When Apple first announced Swift, my Twitter feed was filled with folks struggling with the basic tooling. I need to get stuff done, so I waited while the early adopters took the hard knocks. You paved the way. Thank you.
I have yet to work on a team that uses Swift for production code. But I watched Apple’s WWDC 2016 announcements with interest. I’m still playing catch-up on the sessions, but “Swift API Design Guidelines” was noteworthy. An entire session on clean, readable code, and how Swift 3 changes the experience… I’m in! I want that!
So let’s try this. I’m going to start a new version of the Marvel Browser—this time in Swift. I’ll give the Swift version higher priority than the Objective-C version. This will have the following effects:
- My posting frequency may decrease. I’ve been trying to keep up a weekly cadence this year. Expect bumps in the rhythm.
- I’ll need your help! My initial attempts at Swift will come from an Objective-C mind. As I write stuff, please don’t hesitate to suggest ways that are more Swifty.
Do you have any tips or suggestions for me as I start? I value your input, so please leave a comment below.

Required tasks ::
a: Retype the Swift post, everything from "So let’s try" down to "a comment below.".
b: In the Swift post, which WWDC 2016 session does the writer single out as noteworthy?

Material supplied ::

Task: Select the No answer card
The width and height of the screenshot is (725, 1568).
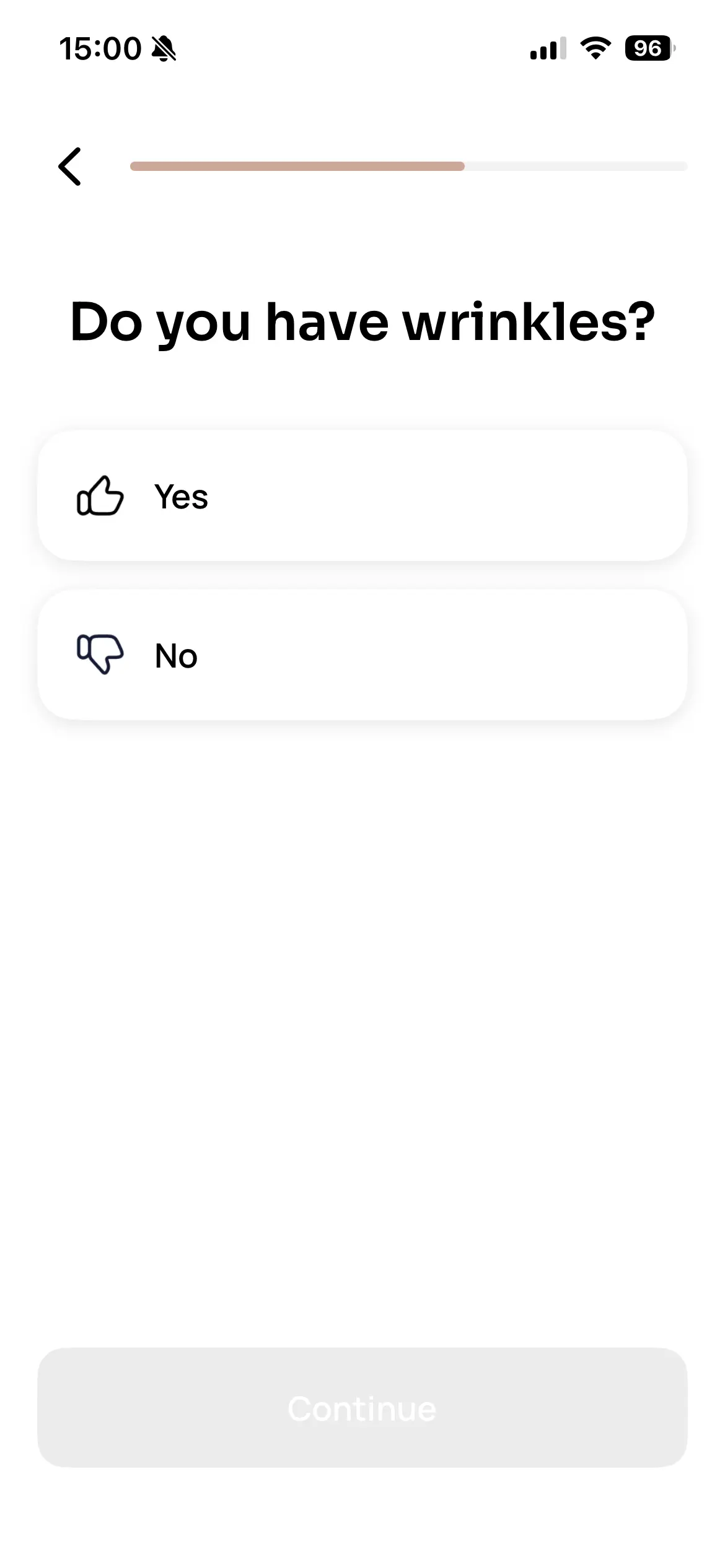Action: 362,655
---
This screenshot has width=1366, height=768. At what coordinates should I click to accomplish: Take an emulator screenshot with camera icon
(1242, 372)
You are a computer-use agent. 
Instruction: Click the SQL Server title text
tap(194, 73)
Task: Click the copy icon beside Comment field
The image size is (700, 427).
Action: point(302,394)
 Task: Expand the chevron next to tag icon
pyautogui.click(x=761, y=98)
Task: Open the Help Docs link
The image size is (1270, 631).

Answers in order ::
a:
So let’s try this. I’m going to start a new version of the Marvel Browser—this time in Swift. I’ll give the Swift version higher priority than the Objective-C version. This will have the following effects:
- My posting frequency may decrease. I’ve been trying to keep up a weekly cadence this year. Expect bumps in the rhythm.
- I’ll need your help! My initial attempts at Swift will come from an Objective-C mind. As I write stuff, please don’t hesitate to suggest ways that are more Swifty.
Do you have any tips or suggestions for me as I start? I value your input, so please leave a comment below.

b: "Swift API Design Guidelines."